No one young enough to be a college player could well remember the days when Miami’s teams stalked the landscape breathing fire and exuding intimidation, when the program won five national titles between 1983 and 2002.
Since the Hurricanes won the national title after the 2001 season — featuring a roster so crammed with N.F.L. prospects that it eventually produced 17 first-round picks — and endured a devastating overtime loss to Ohio State in the national title game a year later, the Hurricanes have been in the wilderness, mired in coaching changes and mediocre records.
“I had an older brother and he talked to me about when he first got here, The U was back on the rise,” said left tackle K.C. McDermott, a senior and the younger brother of Miami’s center from 2012 through 2014.
“This wasn’t just a one-year thing,” he added. “This has taken years, and taken blood, sweat and tears out of a lot of recruits.”
When Mark Richt was fired in 2015 after a long and successful tenure at Georgia, the Miami job pulled at the former quarterback who had backed up Jim Kelly at The U.

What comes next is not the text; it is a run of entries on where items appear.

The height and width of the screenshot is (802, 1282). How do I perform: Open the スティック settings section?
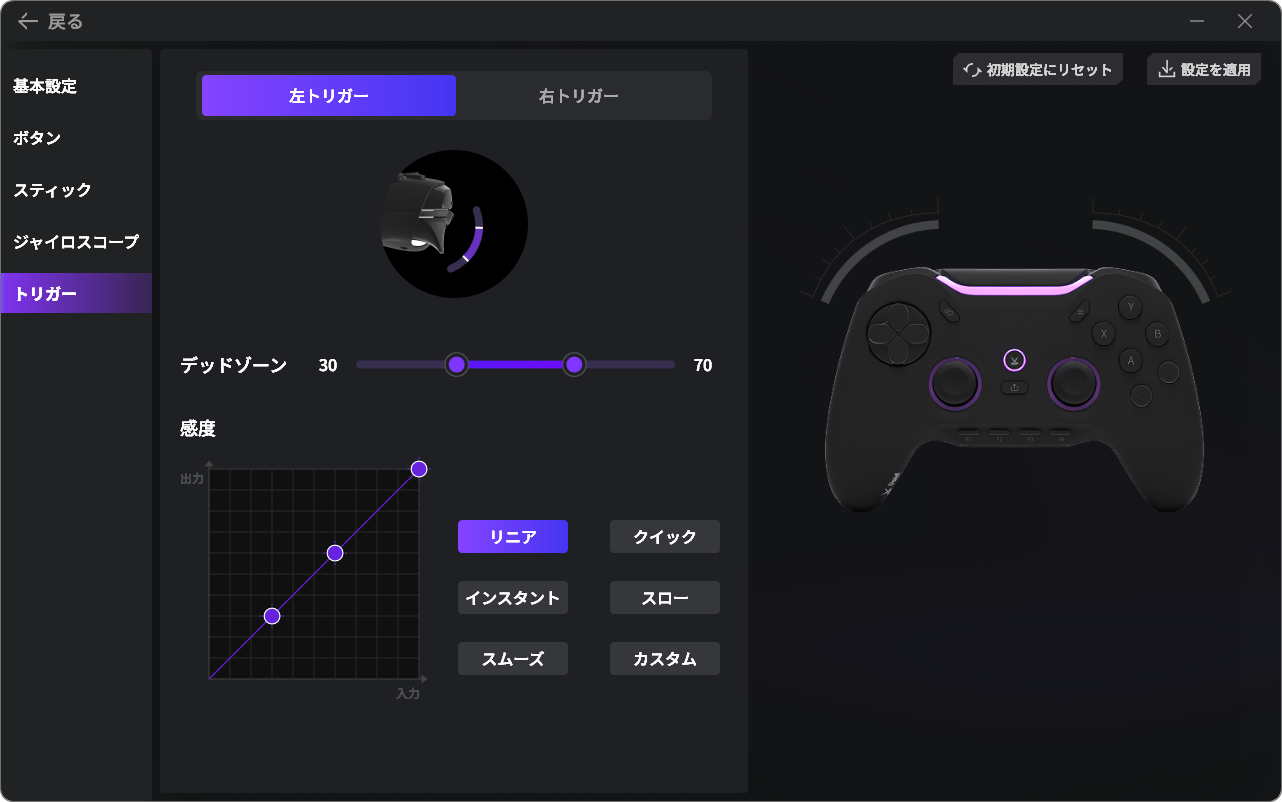pos(52,190)
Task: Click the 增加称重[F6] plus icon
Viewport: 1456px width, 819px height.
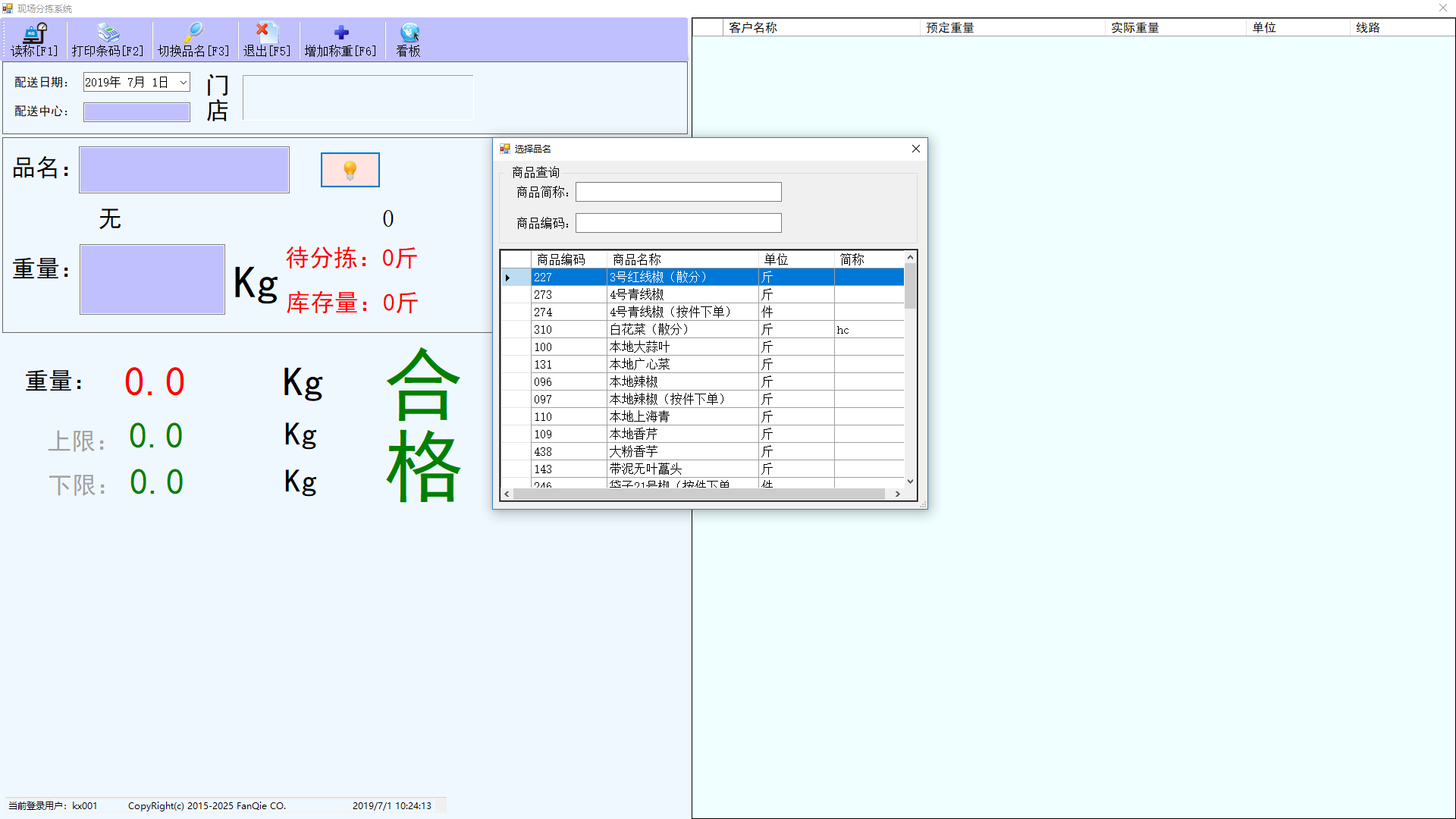Action: coord(340,33)
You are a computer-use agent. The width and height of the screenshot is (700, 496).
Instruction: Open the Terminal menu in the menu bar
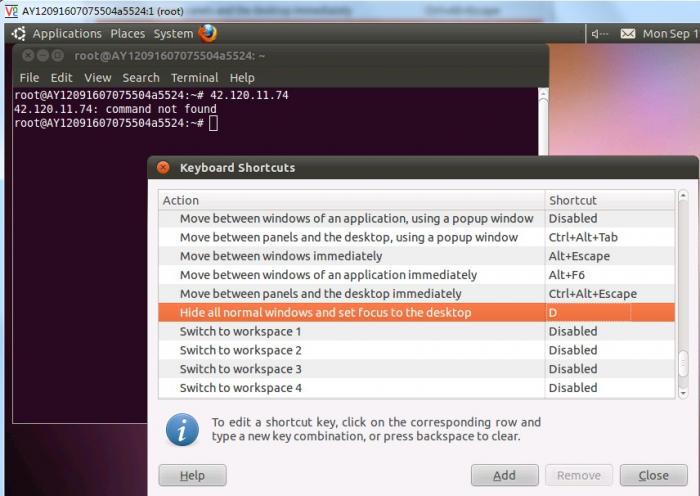coord(194,78)

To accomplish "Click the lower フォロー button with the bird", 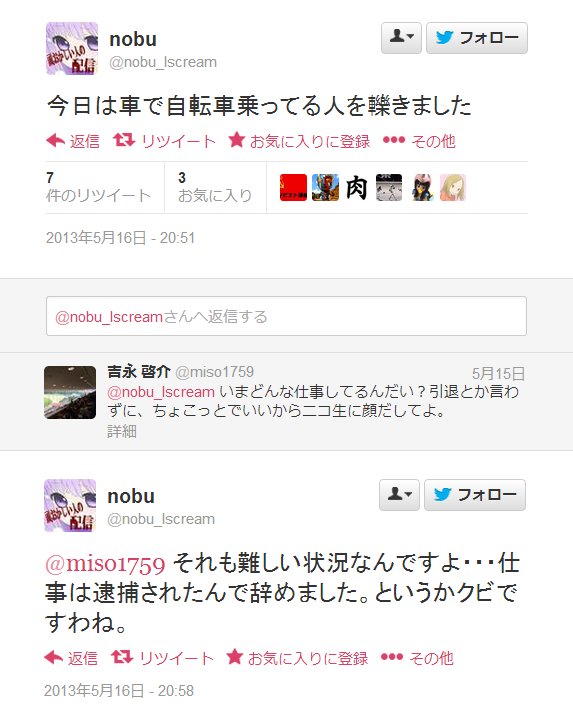I will point(475,495).
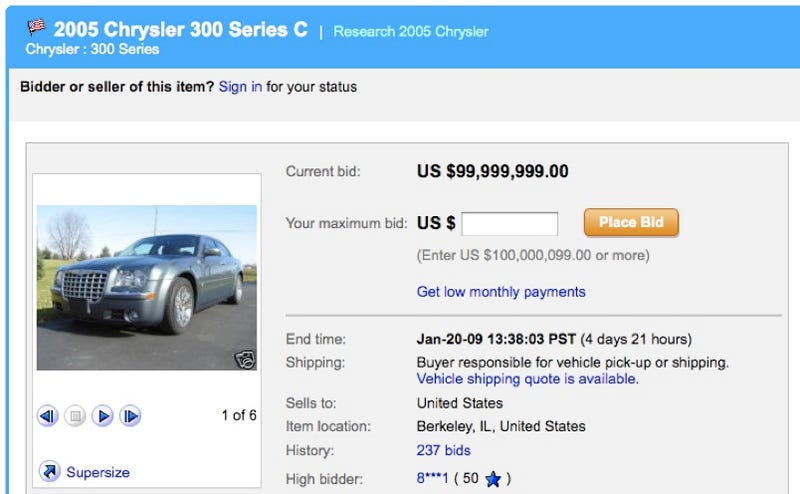Play the photo slideshow

103,416
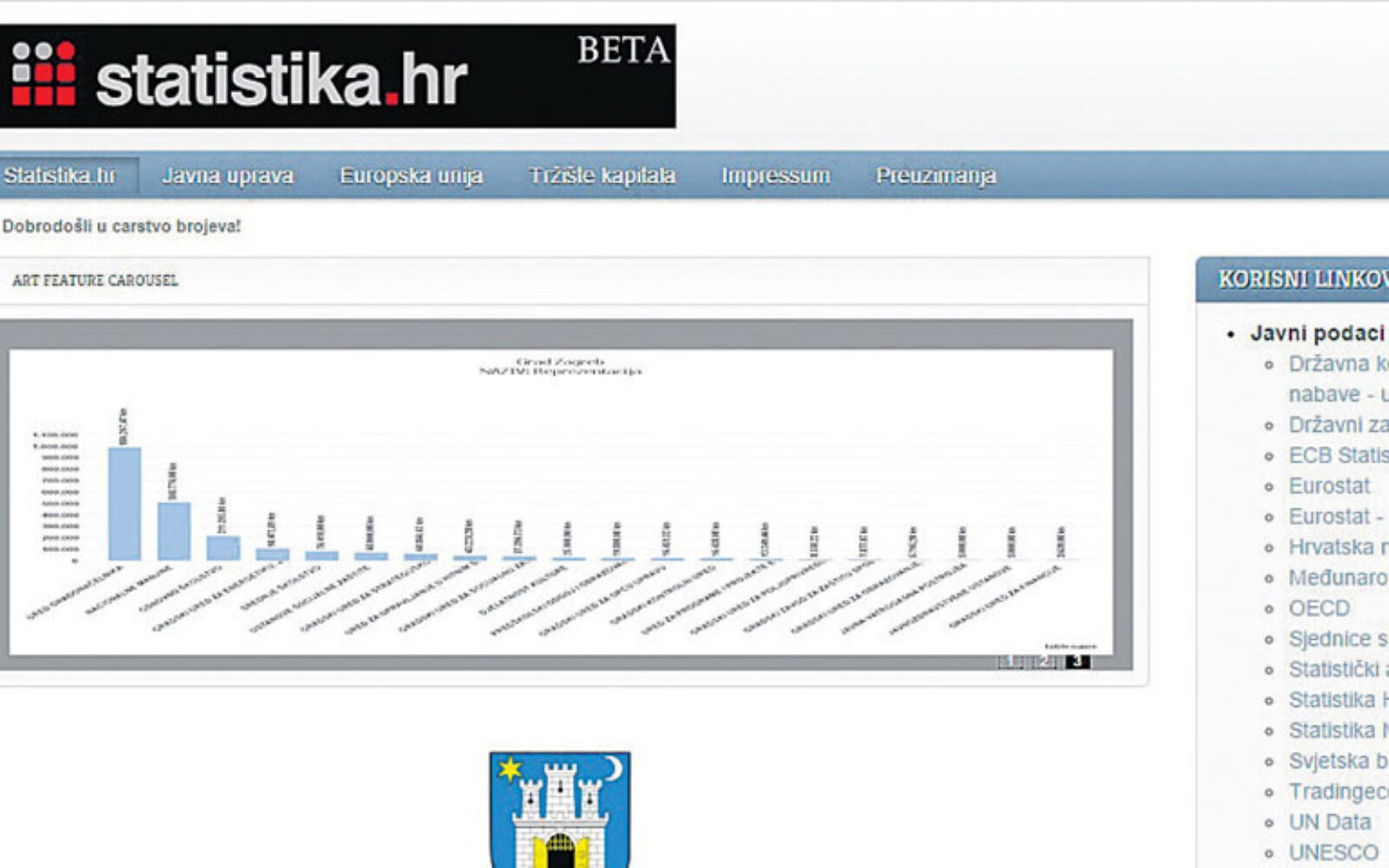Open the OECD link
Viewport: 1389px width, 868px height.
point(1319,608)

“When I decided to continue to coach, I really did want to enjoy it — I wanted to have fun,” Richt said. “And what better place than Miami can you have some fun?”
With the arrival this week of a showcase game against Notre Dame — not only a significant obstacle this season, but one of Miami’s most bitter rivals — former Miami players appeared like the ghosts of championships past. Ed Reed, the former safety for the Baltimore Ravens, attended practice every day last week, and on Saturday night he joined ex-Hurricanes-turned-N.F.L. stars Warren Sapp and Clinton Portis on the sideline pregame as living monuments to better times, trying to show current players the way to a similar future.
“Those guys actually did it,” said linebacker Shaq Quarterman, a sophomore, “so how could you not take heed in what they’re saying?”
And now, The U is back.
Ranked No. 7 entering Saturday by the committee that determines the four-team College Football Playoff, Miami improved to 9-0 by handing the Irish their second defeat. Miami is set to face defending champion Clemson (9-1), ranked 4th, in the Atlantic Coast Conference championship game on Dec. 2, with the winner all but certain to be invited to the national semifinals.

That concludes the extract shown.